As opportunities in other areas become more credible and accessible, there will be subtle but significant shift away from high challenge endeavors toward more achievable goals. The goal for someone who focuses on mathematics is an excellent shot at accounting or teaching. A good living, respect for contributing to others and some small shot a high income. Almost no shot at the big bucks.

The big buck arena presents a tough choice. Absolutely big bucks, but also high risk of bitter disappointment through injury or close, but no cigar, performance. A forward who cannot get recognized will end up driving a taxi. However, an accountant who does not make partner will still live well and comfortably.

Thus, as other areas become more accessible, the level of competition in the high challenge sports pyramid of excellence will gradually drop. Not as many young people will focus single-mindedly on becoming a guard, tight end or shortstop. Since the competition on the way up will be somewhat reduced, the level of excellence required to reach the next level will also drop. Those reaching the top and achieving professional level competence will not have traveled as far and faced as ferocious a competitive selection process.

Result, more and more black athletes will come up through a selection process that is similar to that of white athletes. Most young people will have chosen some other path as they will have seen that the probable rewards from that other path are much greater.

If this point of view is valid, then, over the next two decades, the percentage of black athletes at the very top of the game will drop as the selection pyramid becomes similar for all athletes.

One of the ironies of this is that the areas in which blacks most excel are those in which raw talent, ability, discipline and skill count the most and background and race count the least.

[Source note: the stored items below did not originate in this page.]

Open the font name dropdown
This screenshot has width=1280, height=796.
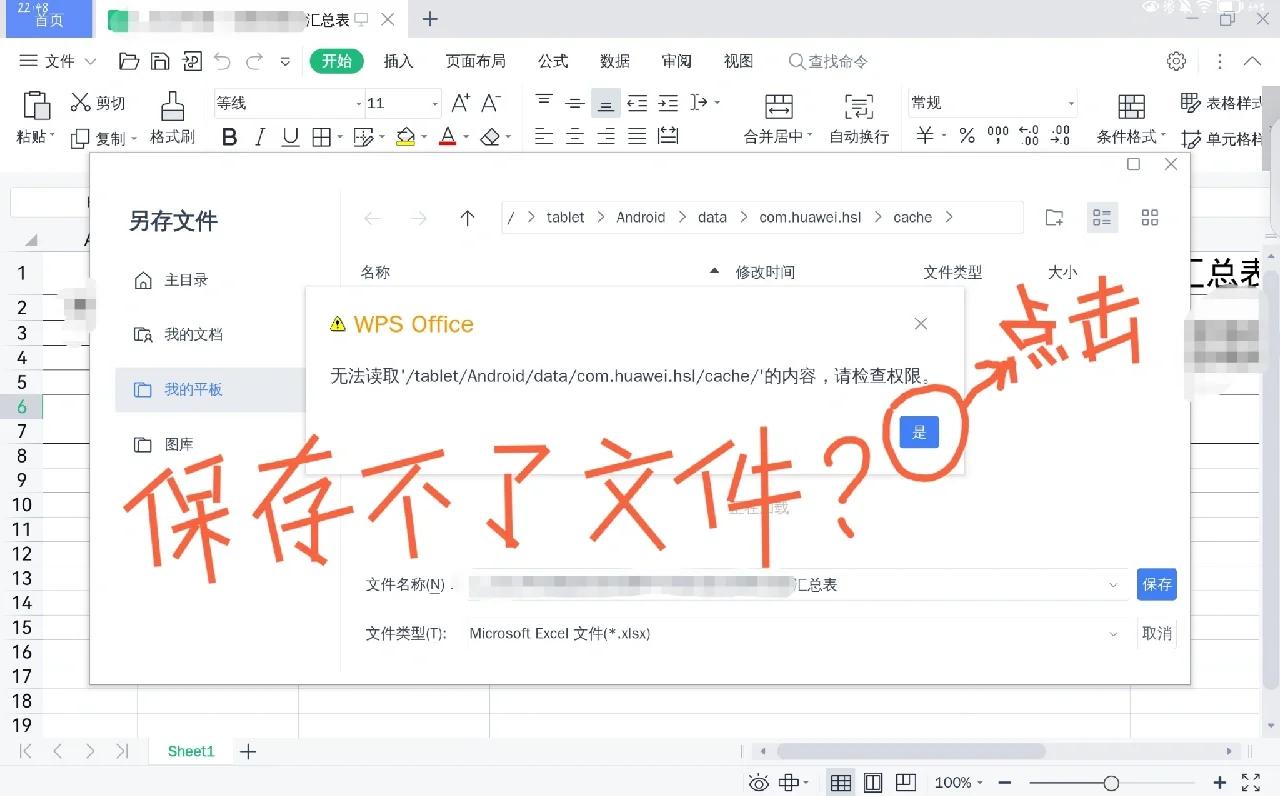tap(357, 102)
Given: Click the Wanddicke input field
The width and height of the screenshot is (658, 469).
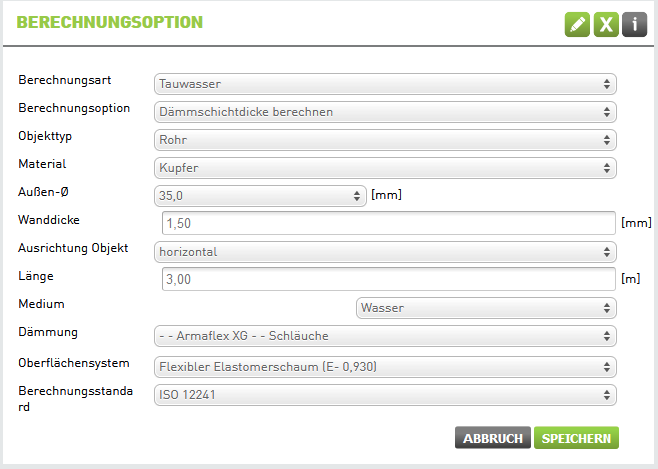Looking at the screenshot, I should [389, 223].
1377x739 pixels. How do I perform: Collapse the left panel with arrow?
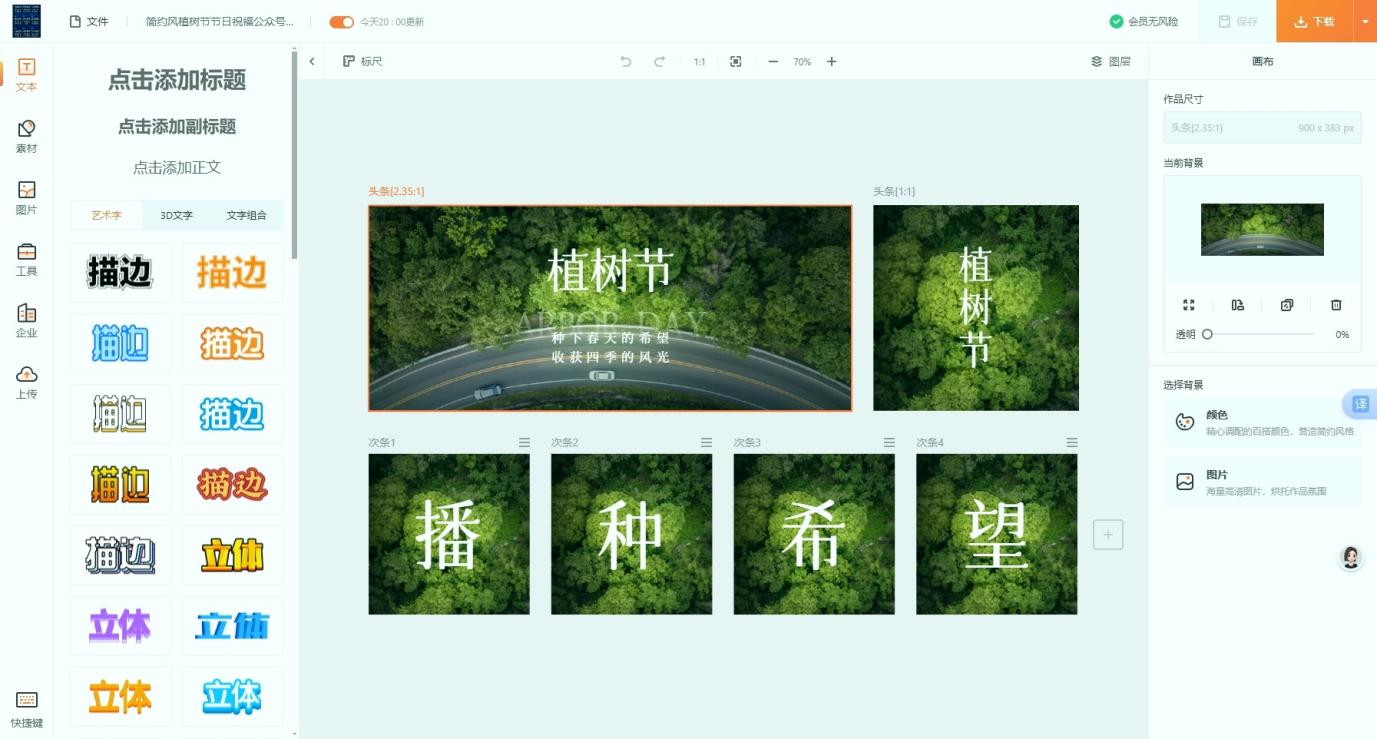tap(312, 62)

The one thing that does not exist on the basketball court or football field is affirmative action. Either you can accomplish the job or you are out.

So the area most dominated by black excellence is that in which being black counts the least.

When other areas are also seen as credible expressions of black excellence, then talent and ambition will flow to those also. The inevitable impact of this is to diminish the current extraordinary pyramid of excellence that drives so many talented and ambitious blacks into sports. Result; more black engineers, fewer black linebackers.